3. $\bf z$, an $n×1$ vector indicating the group membership of each graph node.

The observed edge set $E$ is viewed as being generated by the above model in the following way: for every possible edge (dependent on if the graph is directed, simple or loop-less) involving nodes $u,v$, flip an unfair coin with head probability $M(z(u),z(v))$; if the coin turns out head, then draw a directed link between $u,v$. The generation of each link is independent. Then the likelihood function is

$$\cal L( E \mid \bf M,z) = \prod_{(u,v) \in E} {\bf M}({\bf z}(u),{\bf z}(v)) \prod \limits_{(u,v) \notin E} \left( 1 - {\bf M}({\bf z}(u),{\bf z}(v)) \right)$$

Then our task is to find

$$({\bf M},{\bf z}) = \operatorname{argmax} \text{x}_{{\bf M},{\bf z}} \cal L(E \mid {\bf M},{\bf z})$$

Now here comes the problem. Let $E_{i,j}$ be the set of edges connecting a node in group $i$ and a node in group $j$. Let $n_{i,j}$ be the number of maximum possible edges between group $i$ and group $j$. Note that $n_{ij}$ varies with different graph definitions (if the graph is directed, simple, loopless, etc.). Since the generation of each link is independent, then the generation of links between group $i$ and group $j$ are $n_{ij}$-time i.i.d. Bernoulli trials, thus if $\bf z$ is given, ${\bf {M}}(i,j)$ can be estimated by ${\bf {\hat M}}(i,j)=\dfrac{|E_{i,j}|}{n_{i,j}}$, which is itself an MLE estimation, i.e. $$\left(\frac{|E_{i,j}|}{n_{i,j}}\right)_{i,j}={\bf\hat M}= \operatorname{argmax}_{\bf M} \cal L\left( E,{\bf z} \mid {\bf M} \right)$$

Then the textbook directly plugs ${\bf {\hat M}}(i,j)$ back in the original likelihood function, leading to a simplified likelihood

$$\cal L( E \mid {\bf M},{\bf z}) = \prod\limits_{i,j} {\bf M}^{|E_{i,j}|} (i,j)(1 - {\bf M}(i,j))^{n_{i,j} - |E_{i,j}|} = \prod\limits_{i,j} \left(\frac{|E_{i,j}|}{n_{i,j}}\right)^{|E_{i,j}|} \left( 1 - \frac{|E_{i,j}|}{n_{i,j}} \right)^{n_{i,j} - |E_{i,j}|} $$

which is a function only dependent on $\bf{z}$.

I am puzzled about why $\bf{\hat M}$ can be directly plugged into the original likelihood? More specifically,

1. Is $\bf{\hat M}$ also the solution for $\bf{M}$ of the original likelihood maximization problem?

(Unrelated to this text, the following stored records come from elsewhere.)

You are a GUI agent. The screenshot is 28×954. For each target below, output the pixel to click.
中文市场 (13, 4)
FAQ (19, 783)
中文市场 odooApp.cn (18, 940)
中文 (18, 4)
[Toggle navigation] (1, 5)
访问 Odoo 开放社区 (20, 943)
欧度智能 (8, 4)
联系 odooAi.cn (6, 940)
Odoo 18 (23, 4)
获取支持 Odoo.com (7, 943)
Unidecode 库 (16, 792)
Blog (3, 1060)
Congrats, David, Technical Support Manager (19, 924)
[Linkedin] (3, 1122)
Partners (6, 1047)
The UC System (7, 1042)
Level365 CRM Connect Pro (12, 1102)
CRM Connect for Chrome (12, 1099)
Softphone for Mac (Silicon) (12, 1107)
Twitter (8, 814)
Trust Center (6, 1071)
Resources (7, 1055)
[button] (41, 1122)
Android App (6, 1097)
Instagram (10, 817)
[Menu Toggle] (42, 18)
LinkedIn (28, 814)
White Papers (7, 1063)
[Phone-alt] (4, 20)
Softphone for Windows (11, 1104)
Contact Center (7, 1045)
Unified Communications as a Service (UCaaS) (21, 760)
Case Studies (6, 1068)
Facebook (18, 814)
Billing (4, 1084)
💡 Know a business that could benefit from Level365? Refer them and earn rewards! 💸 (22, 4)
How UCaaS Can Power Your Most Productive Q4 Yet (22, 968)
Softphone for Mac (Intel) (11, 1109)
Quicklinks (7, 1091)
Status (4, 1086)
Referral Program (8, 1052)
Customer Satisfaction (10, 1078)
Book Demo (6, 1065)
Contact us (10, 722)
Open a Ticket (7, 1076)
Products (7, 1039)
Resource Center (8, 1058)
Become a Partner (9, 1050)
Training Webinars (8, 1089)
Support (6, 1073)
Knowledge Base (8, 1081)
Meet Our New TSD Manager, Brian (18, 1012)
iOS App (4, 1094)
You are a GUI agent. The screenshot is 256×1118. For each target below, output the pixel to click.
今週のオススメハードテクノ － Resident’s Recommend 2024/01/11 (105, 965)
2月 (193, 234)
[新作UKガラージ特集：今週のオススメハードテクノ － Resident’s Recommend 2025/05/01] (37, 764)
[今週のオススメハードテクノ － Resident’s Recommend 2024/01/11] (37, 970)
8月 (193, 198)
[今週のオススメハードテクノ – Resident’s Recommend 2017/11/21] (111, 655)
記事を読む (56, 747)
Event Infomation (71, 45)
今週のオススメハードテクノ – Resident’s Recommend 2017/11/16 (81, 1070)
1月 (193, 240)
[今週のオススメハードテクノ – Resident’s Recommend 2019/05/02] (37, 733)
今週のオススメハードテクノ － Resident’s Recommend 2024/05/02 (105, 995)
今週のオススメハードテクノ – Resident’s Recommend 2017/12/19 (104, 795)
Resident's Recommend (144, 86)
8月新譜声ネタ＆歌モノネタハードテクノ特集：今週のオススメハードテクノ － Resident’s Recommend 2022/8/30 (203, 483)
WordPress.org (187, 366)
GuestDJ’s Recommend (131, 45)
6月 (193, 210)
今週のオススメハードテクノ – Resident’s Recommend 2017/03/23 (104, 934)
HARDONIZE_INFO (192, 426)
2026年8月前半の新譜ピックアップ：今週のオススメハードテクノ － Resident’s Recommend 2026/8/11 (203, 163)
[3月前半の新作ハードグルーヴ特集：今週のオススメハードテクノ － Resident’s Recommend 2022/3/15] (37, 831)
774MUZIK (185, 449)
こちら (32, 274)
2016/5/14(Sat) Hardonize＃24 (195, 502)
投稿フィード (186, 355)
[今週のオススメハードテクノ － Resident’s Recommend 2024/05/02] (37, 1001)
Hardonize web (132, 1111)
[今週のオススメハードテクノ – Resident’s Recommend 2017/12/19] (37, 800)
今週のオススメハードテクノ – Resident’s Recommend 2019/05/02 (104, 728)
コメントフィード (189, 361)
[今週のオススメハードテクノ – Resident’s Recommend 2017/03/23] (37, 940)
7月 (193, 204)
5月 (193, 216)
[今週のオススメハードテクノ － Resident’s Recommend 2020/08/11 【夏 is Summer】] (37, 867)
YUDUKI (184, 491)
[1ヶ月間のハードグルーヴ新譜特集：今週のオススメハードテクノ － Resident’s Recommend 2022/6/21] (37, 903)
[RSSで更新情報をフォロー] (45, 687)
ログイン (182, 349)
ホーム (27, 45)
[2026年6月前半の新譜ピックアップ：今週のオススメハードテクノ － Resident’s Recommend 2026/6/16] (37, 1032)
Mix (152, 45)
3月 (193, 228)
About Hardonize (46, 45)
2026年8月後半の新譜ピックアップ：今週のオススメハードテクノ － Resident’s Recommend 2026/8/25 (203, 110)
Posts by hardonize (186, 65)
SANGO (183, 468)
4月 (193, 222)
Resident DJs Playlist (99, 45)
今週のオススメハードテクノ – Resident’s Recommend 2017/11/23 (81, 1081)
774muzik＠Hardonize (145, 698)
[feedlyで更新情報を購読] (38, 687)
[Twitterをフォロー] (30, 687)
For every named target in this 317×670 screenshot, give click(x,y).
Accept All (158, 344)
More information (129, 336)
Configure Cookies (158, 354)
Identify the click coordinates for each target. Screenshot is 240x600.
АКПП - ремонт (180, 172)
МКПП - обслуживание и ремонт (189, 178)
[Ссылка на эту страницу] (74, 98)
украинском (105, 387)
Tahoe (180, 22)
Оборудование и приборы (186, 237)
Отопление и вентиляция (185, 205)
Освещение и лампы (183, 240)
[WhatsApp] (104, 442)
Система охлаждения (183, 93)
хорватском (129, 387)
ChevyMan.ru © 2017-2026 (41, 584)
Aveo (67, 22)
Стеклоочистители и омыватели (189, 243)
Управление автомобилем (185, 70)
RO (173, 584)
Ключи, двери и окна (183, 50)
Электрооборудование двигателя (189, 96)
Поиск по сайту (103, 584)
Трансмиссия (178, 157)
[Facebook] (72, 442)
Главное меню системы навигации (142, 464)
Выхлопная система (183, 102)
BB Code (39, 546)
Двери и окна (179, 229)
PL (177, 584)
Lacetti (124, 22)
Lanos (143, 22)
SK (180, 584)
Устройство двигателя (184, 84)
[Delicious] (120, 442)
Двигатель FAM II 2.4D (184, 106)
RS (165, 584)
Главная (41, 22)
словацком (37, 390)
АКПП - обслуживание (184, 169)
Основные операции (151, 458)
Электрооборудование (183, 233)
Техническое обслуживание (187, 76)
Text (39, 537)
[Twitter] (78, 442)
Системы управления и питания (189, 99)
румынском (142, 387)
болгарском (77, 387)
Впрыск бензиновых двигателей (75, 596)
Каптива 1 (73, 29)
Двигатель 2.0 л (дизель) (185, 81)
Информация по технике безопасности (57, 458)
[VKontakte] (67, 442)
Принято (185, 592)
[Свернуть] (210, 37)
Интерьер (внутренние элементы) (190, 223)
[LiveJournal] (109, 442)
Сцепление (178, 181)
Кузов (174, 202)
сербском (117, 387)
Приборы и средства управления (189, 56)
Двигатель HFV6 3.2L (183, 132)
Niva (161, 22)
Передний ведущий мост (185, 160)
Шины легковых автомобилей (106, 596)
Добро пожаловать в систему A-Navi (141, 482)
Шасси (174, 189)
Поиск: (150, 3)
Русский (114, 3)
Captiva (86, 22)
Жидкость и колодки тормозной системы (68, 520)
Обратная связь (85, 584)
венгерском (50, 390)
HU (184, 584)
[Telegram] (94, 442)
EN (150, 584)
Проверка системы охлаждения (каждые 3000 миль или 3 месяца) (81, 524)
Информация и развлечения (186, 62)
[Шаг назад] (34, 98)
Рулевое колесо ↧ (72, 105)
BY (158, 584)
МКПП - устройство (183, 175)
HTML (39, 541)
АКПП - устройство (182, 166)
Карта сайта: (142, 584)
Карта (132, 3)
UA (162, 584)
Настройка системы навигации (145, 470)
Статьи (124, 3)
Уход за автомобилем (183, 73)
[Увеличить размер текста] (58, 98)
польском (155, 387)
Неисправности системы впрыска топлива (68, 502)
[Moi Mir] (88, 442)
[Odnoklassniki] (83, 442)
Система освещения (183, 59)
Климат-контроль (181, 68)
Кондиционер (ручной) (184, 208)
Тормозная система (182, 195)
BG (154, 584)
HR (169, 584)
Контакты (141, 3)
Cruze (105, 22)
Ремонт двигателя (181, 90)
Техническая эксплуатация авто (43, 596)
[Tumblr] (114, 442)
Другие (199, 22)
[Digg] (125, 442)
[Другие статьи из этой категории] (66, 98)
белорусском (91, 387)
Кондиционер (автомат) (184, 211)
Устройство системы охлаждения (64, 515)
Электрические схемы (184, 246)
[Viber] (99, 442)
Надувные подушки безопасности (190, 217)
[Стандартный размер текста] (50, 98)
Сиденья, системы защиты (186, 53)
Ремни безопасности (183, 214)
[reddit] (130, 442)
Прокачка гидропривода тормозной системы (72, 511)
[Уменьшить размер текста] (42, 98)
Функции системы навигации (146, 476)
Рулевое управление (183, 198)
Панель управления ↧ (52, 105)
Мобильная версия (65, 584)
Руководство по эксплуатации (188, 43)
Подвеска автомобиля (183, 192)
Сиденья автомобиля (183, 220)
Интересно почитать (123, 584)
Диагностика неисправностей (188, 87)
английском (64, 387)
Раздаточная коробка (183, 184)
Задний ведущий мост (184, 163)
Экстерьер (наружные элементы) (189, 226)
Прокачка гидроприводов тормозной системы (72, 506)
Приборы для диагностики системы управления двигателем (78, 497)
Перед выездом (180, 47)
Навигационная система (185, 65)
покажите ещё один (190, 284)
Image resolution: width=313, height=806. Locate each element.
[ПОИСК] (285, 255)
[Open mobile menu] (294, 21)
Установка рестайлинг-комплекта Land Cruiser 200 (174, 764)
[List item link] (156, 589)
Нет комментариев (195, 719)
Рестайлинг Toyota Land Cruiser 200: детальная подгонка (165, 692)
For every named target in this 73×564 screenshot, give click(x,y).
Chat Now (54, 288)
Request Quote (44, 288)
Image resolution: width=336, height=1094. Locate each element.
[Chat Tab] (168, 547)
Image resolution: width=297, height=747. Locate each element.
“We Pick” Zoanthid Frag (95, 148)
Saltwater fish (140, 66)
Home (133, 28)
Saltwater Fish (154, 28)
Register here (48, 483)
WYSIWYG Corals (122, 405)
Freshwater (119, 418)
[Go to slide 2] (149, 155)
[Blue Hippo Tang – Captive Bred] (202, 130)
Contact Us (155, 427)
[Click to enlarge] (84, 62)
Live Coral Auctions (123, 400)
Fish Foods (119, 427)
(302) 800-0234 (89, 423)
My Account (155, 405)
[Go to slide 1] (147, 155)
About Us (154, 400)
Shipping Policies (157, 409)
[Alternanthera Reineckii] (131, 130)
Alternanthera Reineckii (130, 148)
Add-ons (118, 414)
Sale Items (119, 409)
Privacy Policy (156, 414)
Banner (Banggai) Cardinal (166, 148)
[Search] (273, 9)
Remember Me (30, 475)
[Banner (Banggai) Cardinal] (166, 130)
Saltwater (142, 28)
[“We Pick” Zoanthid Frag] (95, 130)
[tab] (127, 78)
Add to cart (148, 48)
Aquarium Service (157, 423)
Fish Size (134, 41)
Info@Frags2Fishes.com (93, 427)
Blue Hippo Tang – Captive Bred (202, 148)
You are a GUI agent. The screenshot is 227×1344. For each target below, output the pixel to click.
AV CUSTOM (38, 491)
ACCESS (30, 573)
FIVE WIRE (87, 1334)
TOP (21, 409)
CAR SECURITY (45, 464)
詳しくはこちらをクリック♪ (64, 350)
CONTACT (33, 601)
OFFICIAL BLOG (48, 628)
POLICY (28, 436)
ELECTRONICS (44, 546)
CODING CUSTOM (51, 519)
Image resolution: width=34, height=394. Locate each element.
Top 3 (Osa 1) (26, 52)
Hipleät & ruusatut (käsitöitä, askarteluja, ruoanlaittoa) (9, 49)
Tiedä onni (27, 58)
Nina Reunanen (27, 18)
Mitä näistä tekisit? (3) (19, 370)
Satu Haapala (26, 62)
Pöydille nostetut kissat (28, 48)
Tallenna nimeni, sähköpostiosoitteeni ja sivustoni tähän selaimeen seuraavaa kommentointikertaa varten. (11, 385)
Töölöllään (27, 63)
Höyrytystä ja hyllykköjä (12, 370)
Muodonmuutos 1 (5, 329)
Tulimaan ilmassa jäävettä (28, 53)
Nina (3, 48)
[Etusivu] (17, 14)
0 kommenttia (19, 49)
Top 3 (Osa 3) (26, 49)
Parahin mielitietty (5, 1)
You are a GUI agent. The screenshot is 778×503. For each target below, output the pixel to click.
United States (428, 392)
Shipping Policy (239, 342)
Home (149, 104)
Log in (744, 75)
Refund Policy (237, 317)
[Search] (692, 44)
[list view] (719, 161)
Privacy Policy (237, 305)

2. Does the solution of $\bf{z}$ stays the same after simplification of the likelihood? Why?

Answer 1

This holds no matter $M$ and $z$ are dependent or not.

Recall maximizing a two-dimensional function $f(x,y)$, what you are gonna do is to find $\frac{{\partial f}}{{\partial x}},\frac{{\partial f}}{{\partial y}}$ and solve $\left\{ \begin{gathered} \frac{{\partial f}}{{\partial x}} = 0, \hfill \\ \frac{{\partial f}}{{\partial y}} = 0. \hfill \\ \end{gathered} \right.$ Also, you can first solve $\frac{{\partial f}}{{\partial x}} = 0$ and get a function $x=h(y)$ and plug it back in $f(x,y)$ to find $y^*$ that maximizes $f(h(y),y)$, and then $x^*=h(y^*)$. It is the same thing as solving the equation group.

To further see this, the maximum points $(x^*,y^*)$ has to satisfy $\frac{{\partial f}}{{\partial x}} = 0$, thus the problem is equivalent to maximize $f(x,y)$ with restriction $\frac{{\partial f}}{{\partial x}} = 0$ or $x=h(y)$. What you can do with a maximization problem with restriction $x=h(y)$ is to simply plug the restriction into $f$ if $h$ can be easily expressed; otherwise one may look for Lagrange method to simplify calculation.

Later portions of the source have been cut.